__Task statement__. Return exactly, with nothing added, the lines from the one that contains "You are a GUI" through the end of the listing below, pictures excluded.

○ ○ ○

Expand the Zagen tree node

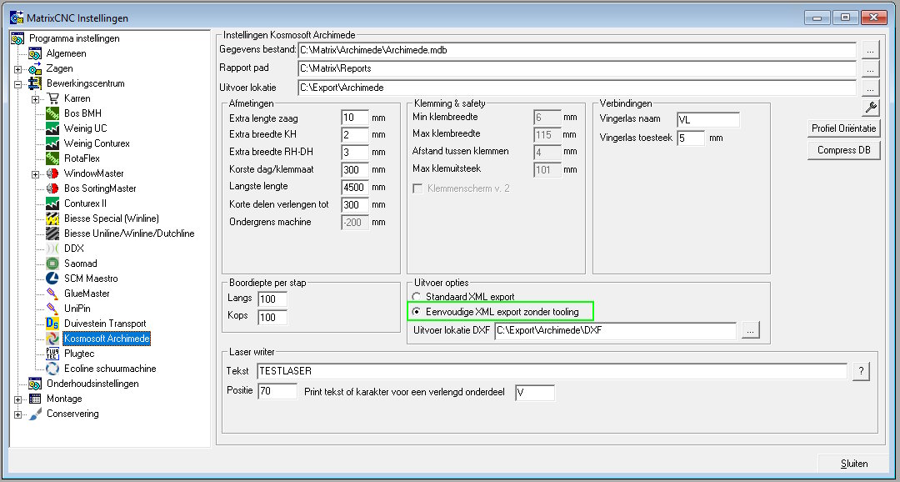tap(18, 69)
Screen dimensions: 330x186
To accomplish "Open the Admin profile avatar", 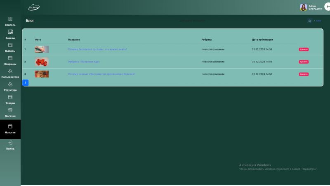I will 303,7.
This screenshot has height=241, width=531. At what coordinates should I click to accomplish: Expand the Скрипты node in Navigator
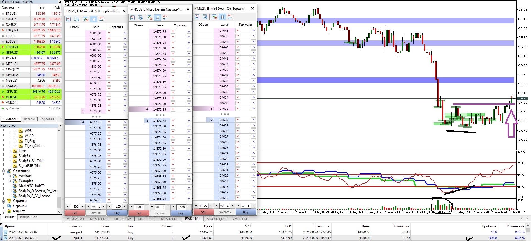click(x=4, y=201)
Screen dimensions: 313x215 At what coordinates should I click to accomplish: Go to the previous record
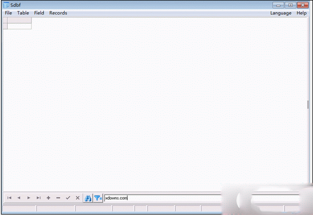(x=19, y=198)
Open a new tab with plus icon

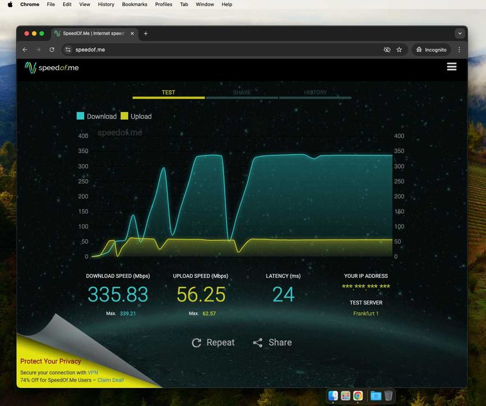146,34
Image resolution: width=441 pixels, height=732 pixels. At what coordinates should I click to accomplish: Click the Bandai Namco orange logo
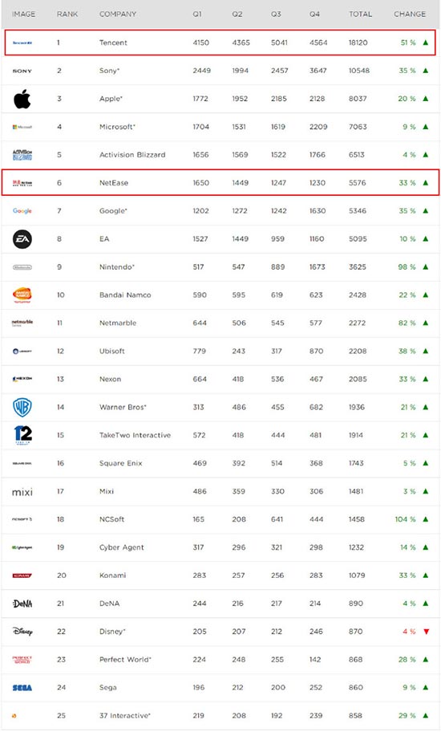coord(22,295)
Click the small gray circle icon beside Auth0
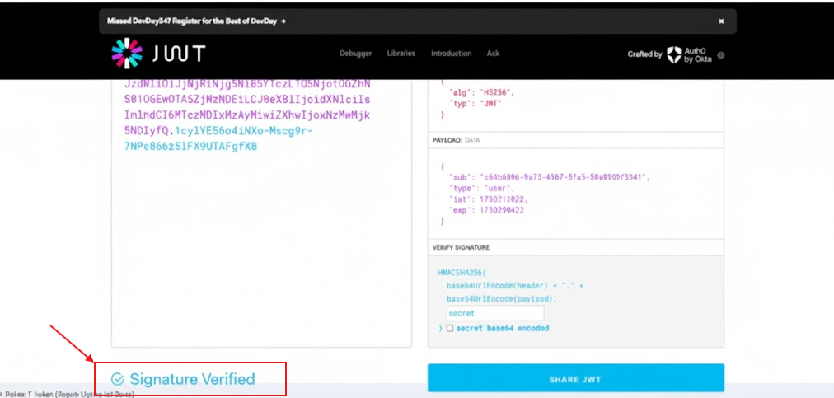This screenshot has height=398, width=834. [x=721, y=54]

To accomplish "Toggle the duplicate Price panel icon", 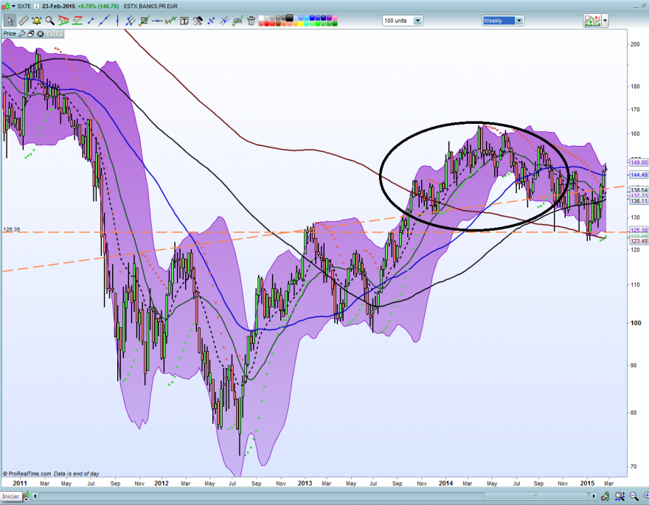I will point(30,33).
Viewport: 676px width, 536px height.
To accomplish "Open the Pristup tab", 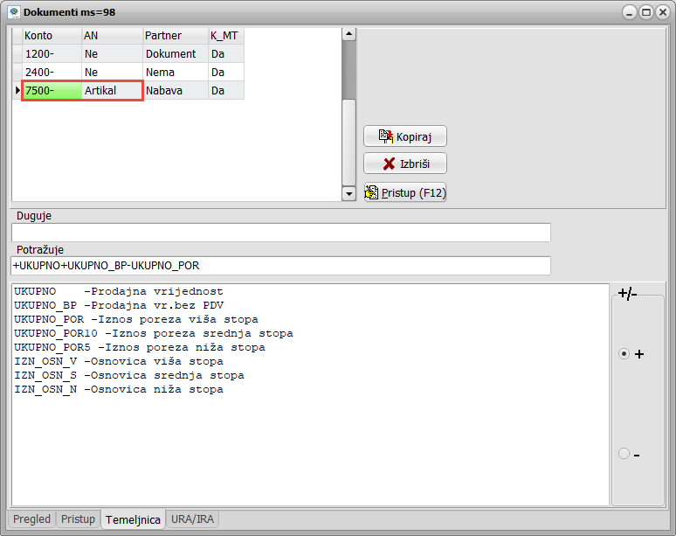I will coord(78,519).
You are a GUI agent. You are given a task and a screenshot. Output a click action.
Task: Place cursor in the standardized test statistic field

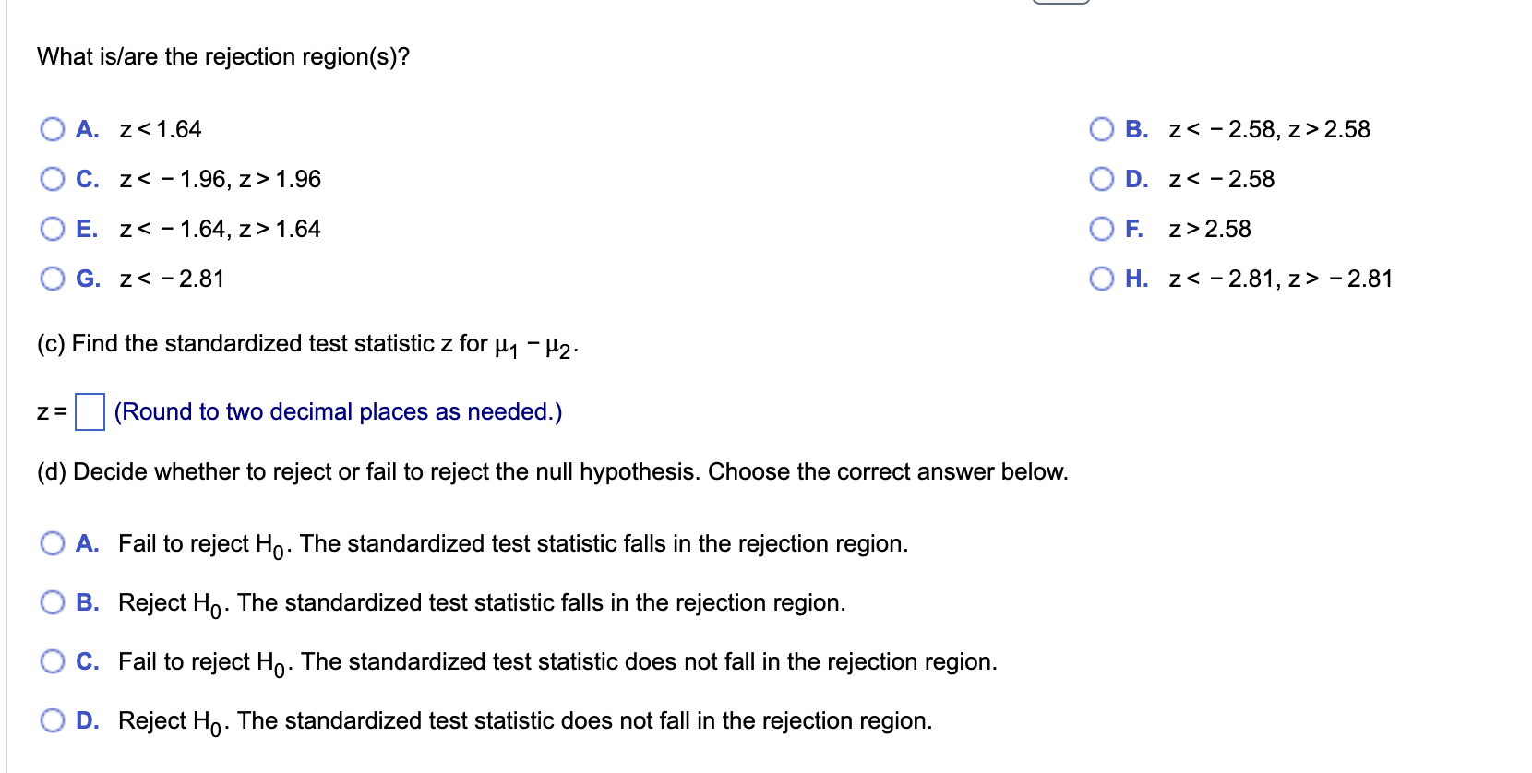tap(90, 410)
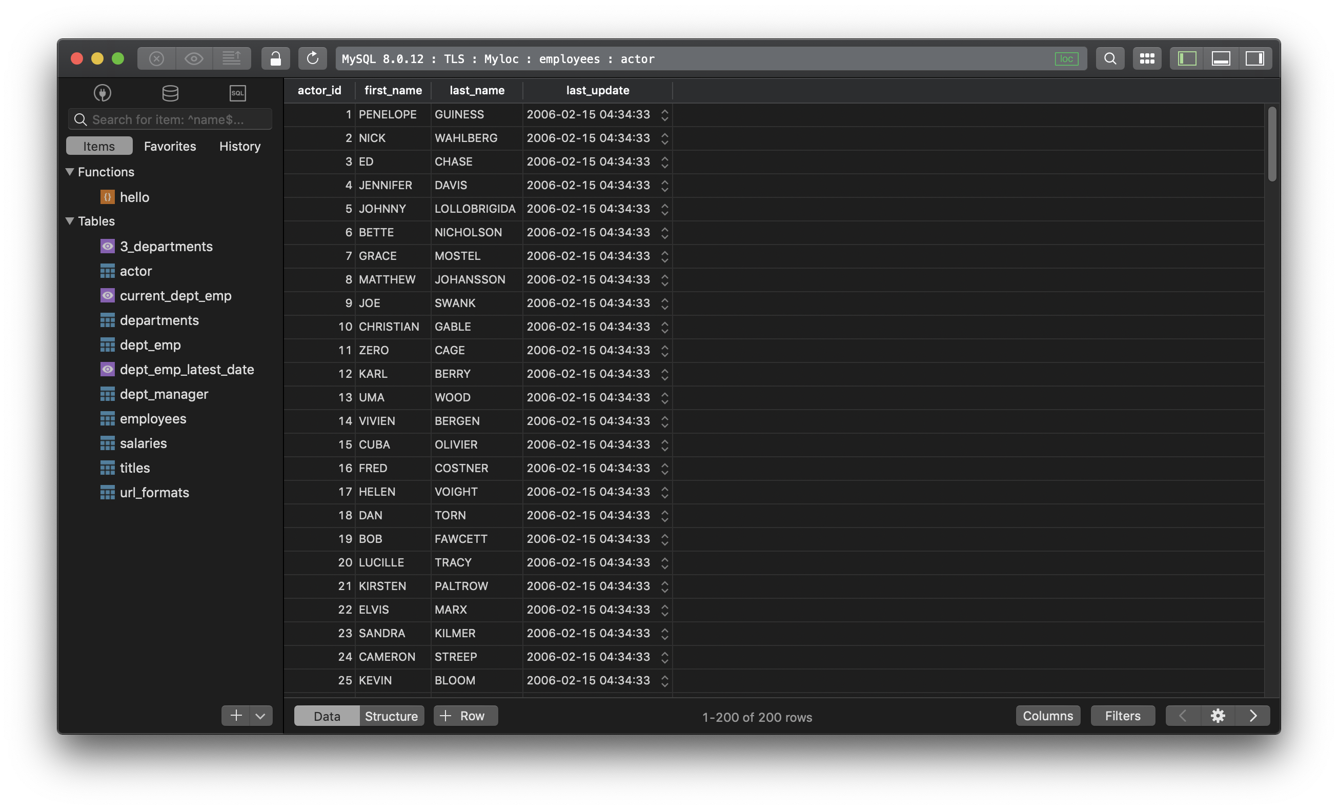Toggle next page navigation arrow
This screenshot has height=810, width=1338.
point(1253,716)
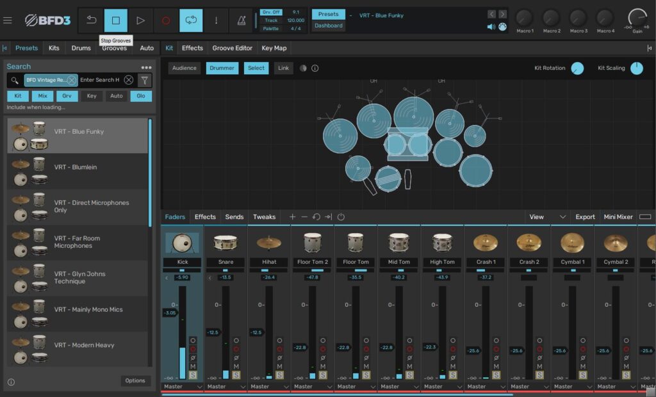Click the Export button

tap(585, 217)
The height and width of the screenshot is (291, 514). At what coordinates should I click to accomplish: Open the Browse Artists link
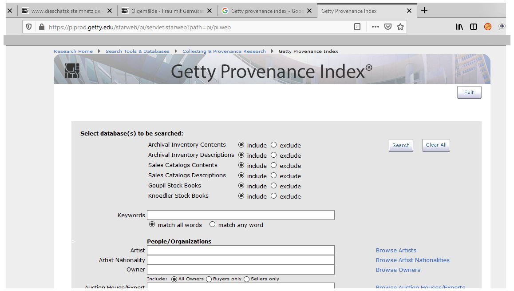click(395, 250)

○ ○ ○

__The completed task__.
You are a GUI agent. You are given a task and a screenshot. Output a click action.
Task: Place cursor in the standardized test statistic field

tap(90, 410)
Toggle next page navigation arrow
This screenshot has height=810, width=1338.
point(1253,716)
Click the Export button

tap(585, 217)
The height and width of the screenshot is (291, 514). At what coordinates should I click to accomplish: Open the Browse Artists link
click(395, 250)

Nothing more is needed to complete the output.